__What the exercise asks__:
Rewrite each of the rows below, putting "button" wherever "icon" appears and leaving everything else unchanged. Omit the pictures from your version.
-- Data shown start --
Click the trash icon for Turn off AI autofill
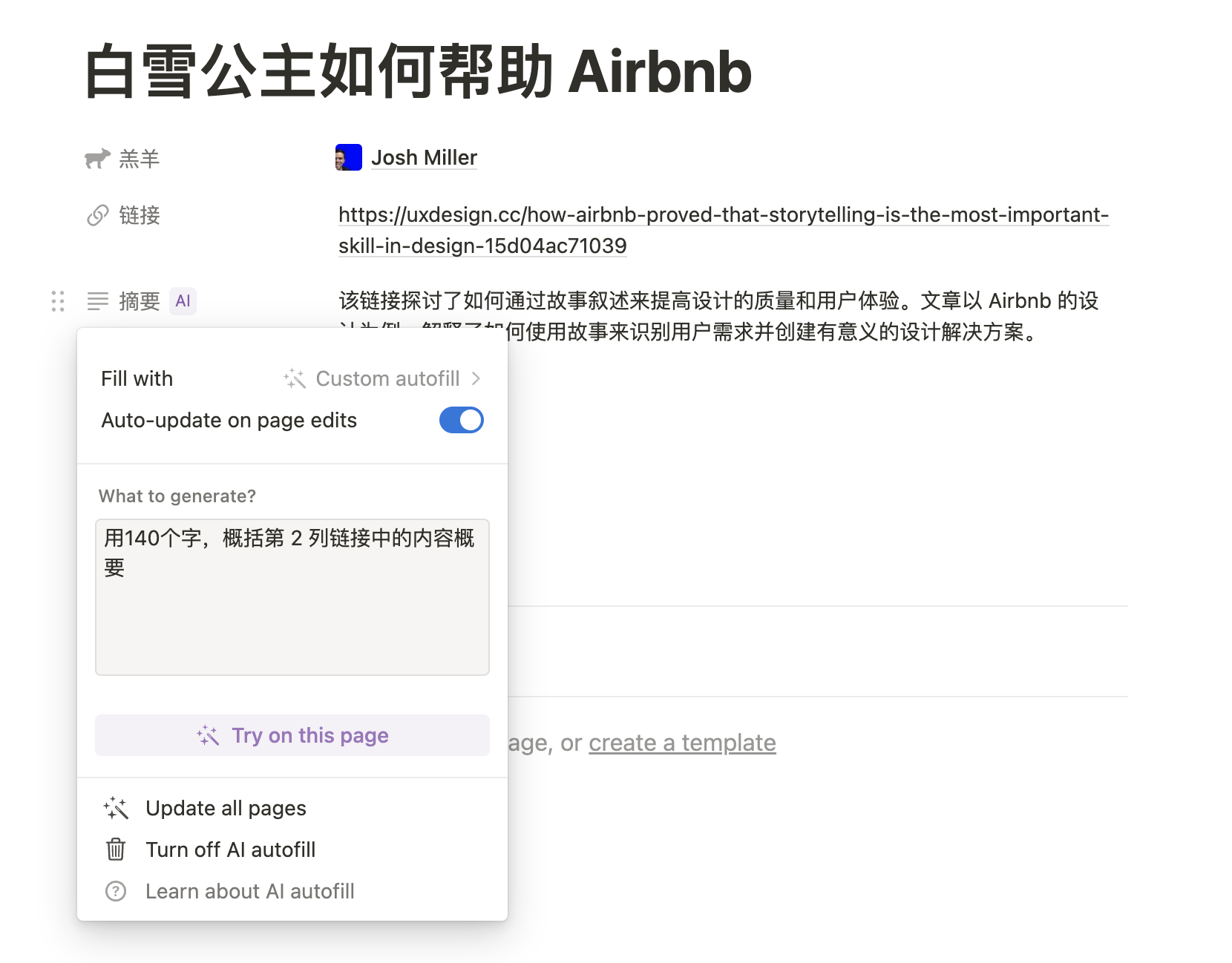The image size is (1232, 963). [x=116, y=849]
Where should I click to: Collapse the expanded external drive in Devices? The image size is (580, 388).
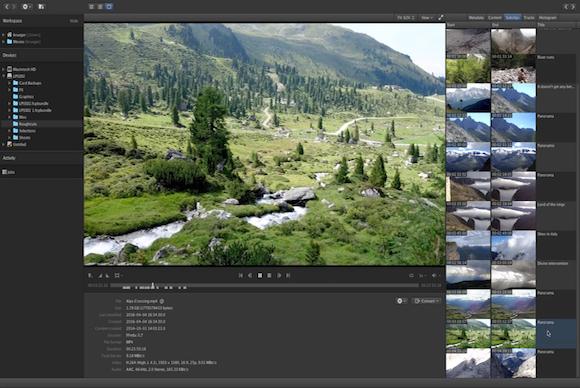tap(3, 76)
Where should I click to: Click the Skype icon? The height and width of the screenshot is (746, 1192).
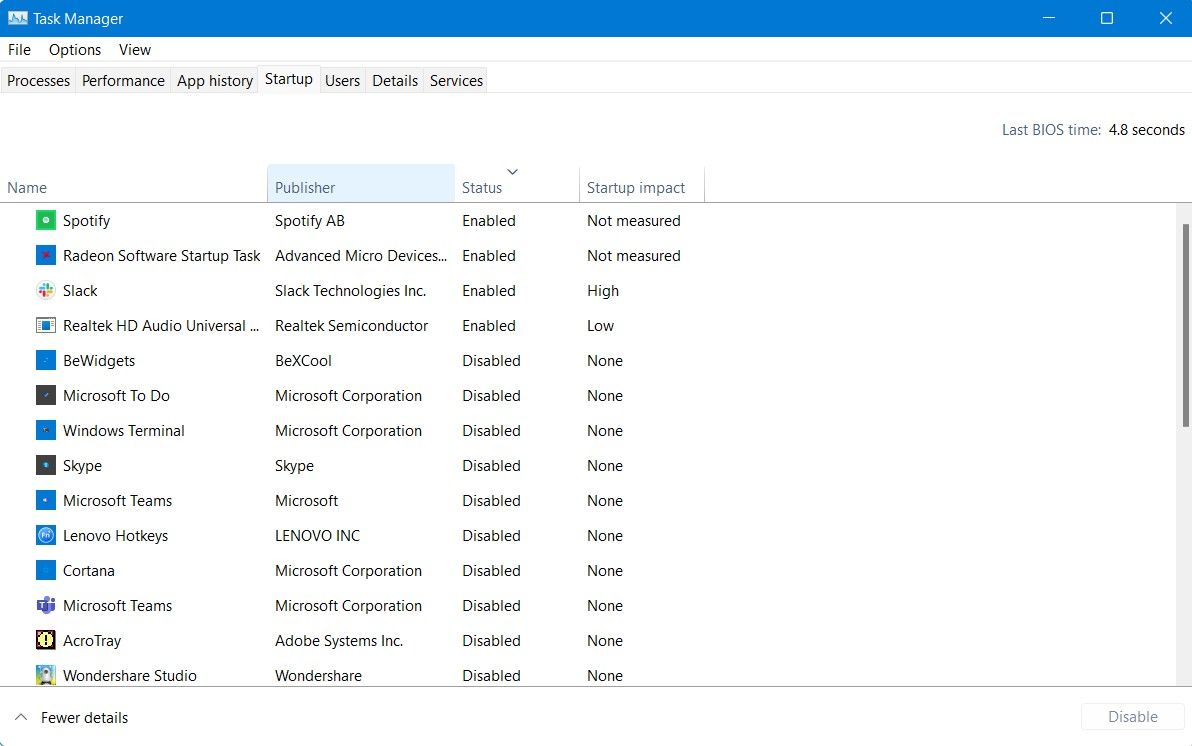(45, 465)
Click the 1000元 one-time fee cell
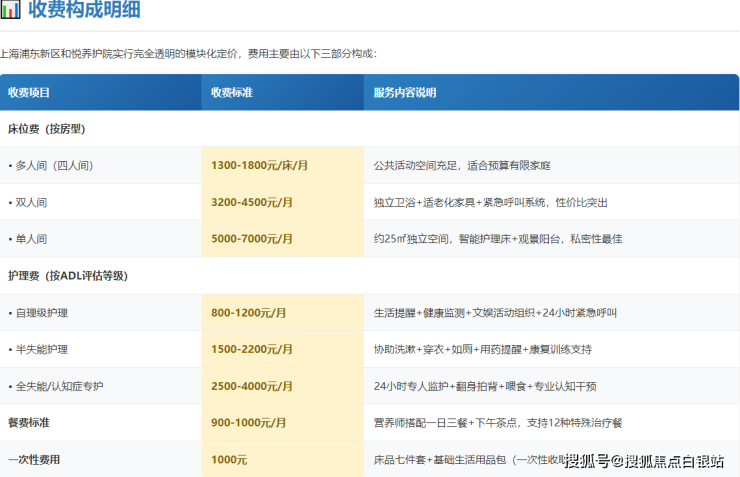This screenshot has width=740, height=477. tap(228, 460)
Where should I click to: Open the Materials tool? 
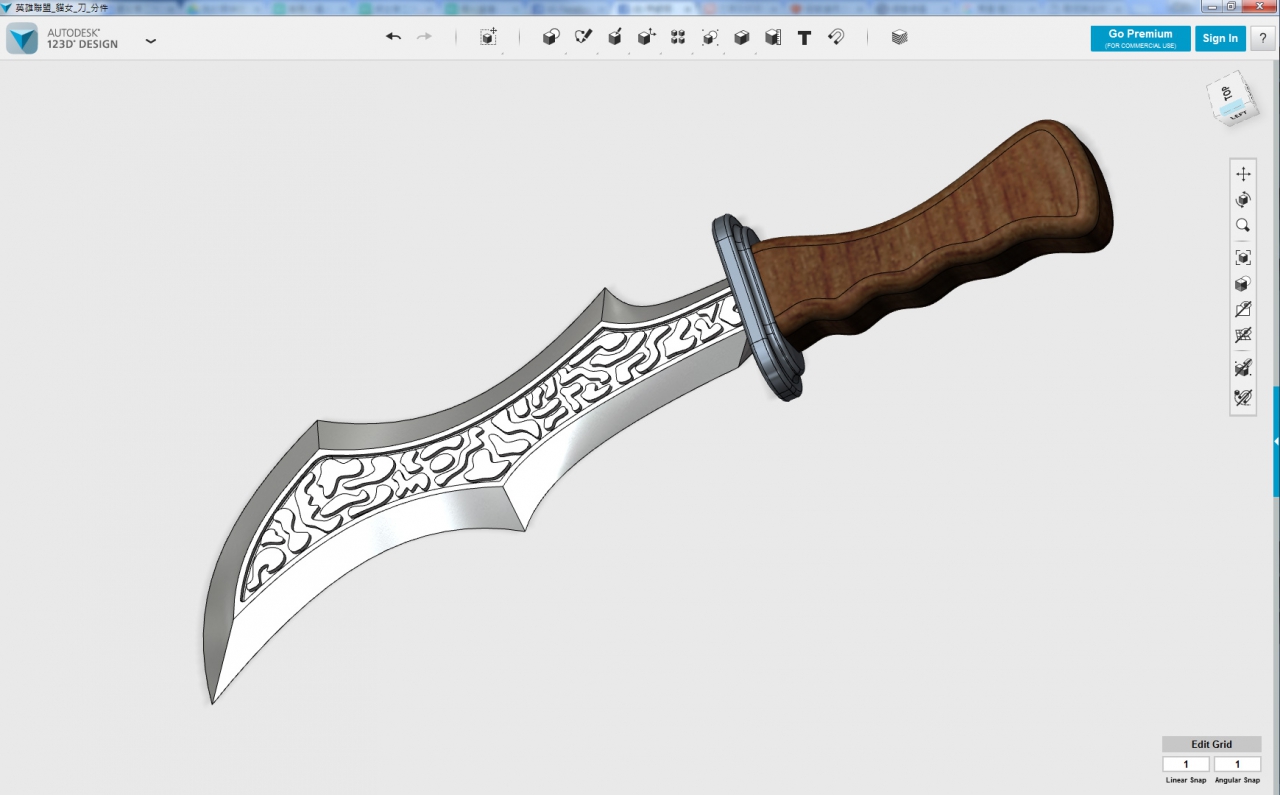(x=899, y=37)
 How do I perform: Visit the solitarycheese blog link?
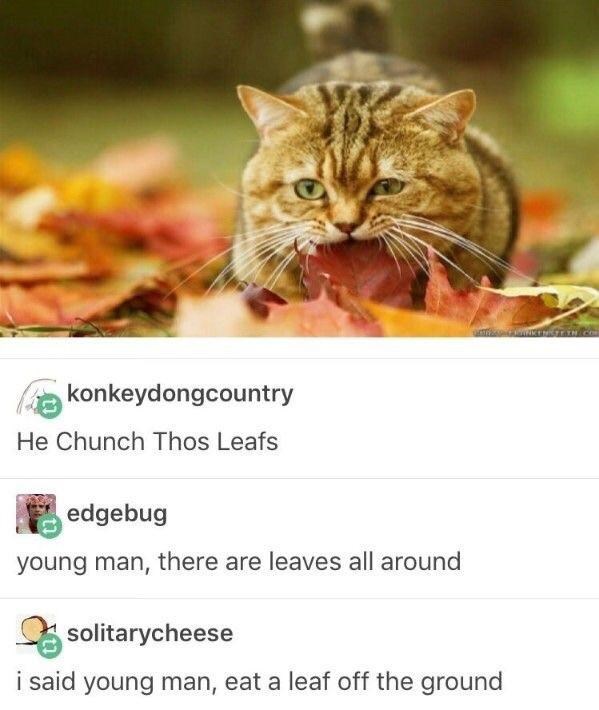(x=150, y=633)
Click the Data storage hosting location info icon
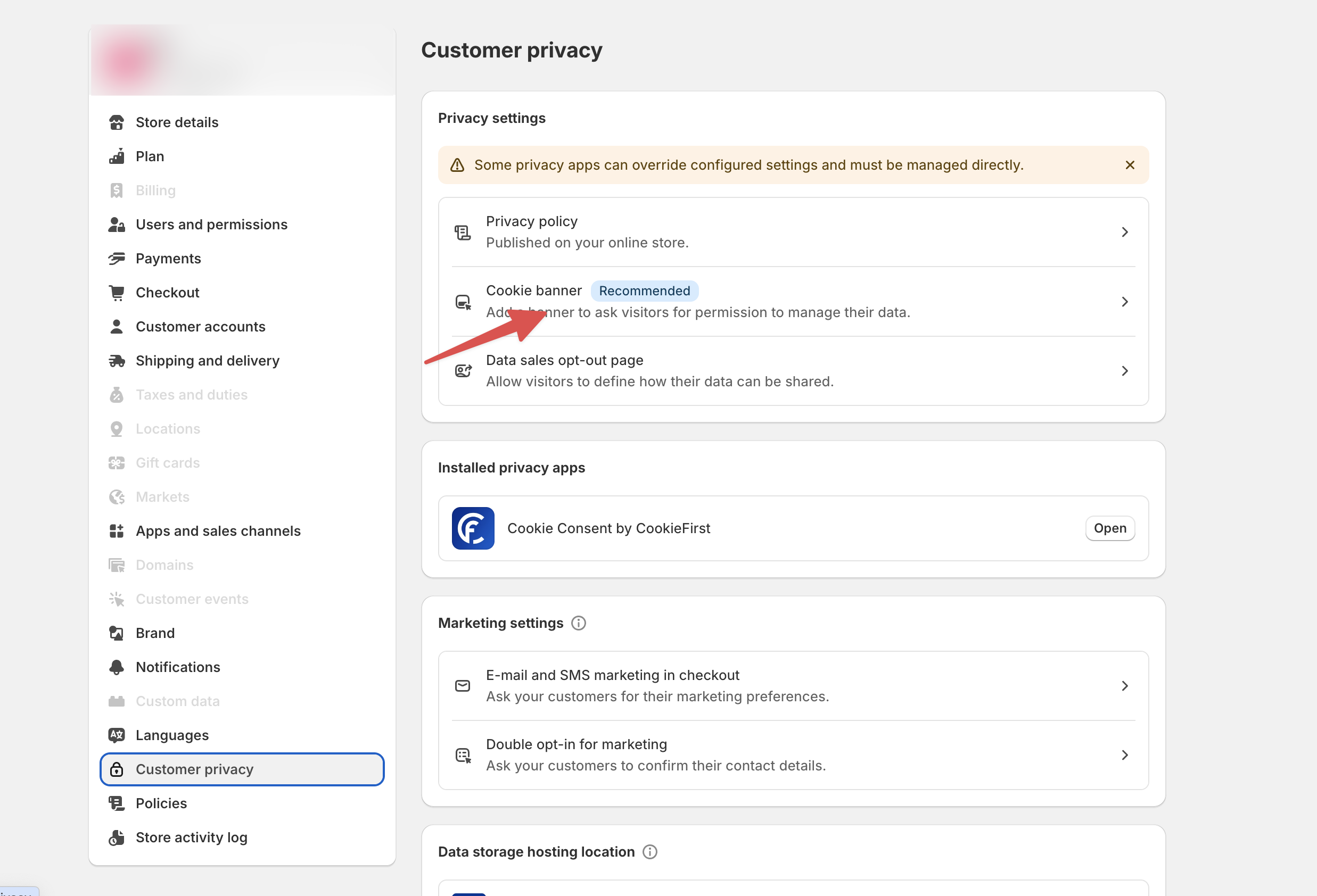This screenshot has height=896, width=1317. click(650, 851)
-- Data shown end --
__Task answer__:
Click the trash button for Turn off AI autofill
The image size is (1232, 963). [x=116, y=849]
Where should I click to: Collapse the expanded external drive in Devices? The image size is (580, 388).
tap(3, 76)
Where should I click to: Click the Skype button? The height and width of the screenshot is (746, 1192).
(45, 465)
Click the 1000元 one-time fee cell
This screenshot has width=740, height=477. tap(228, 460)
Where should I click to: Open the Materials tool? 
(x=899, y=37)
 How do I perform: Visit the solitarycheese blog link?
(x=150, y=633)
Click the Data storage hosting location info button
This screenshot has height=896, width=1317. click(650, 851)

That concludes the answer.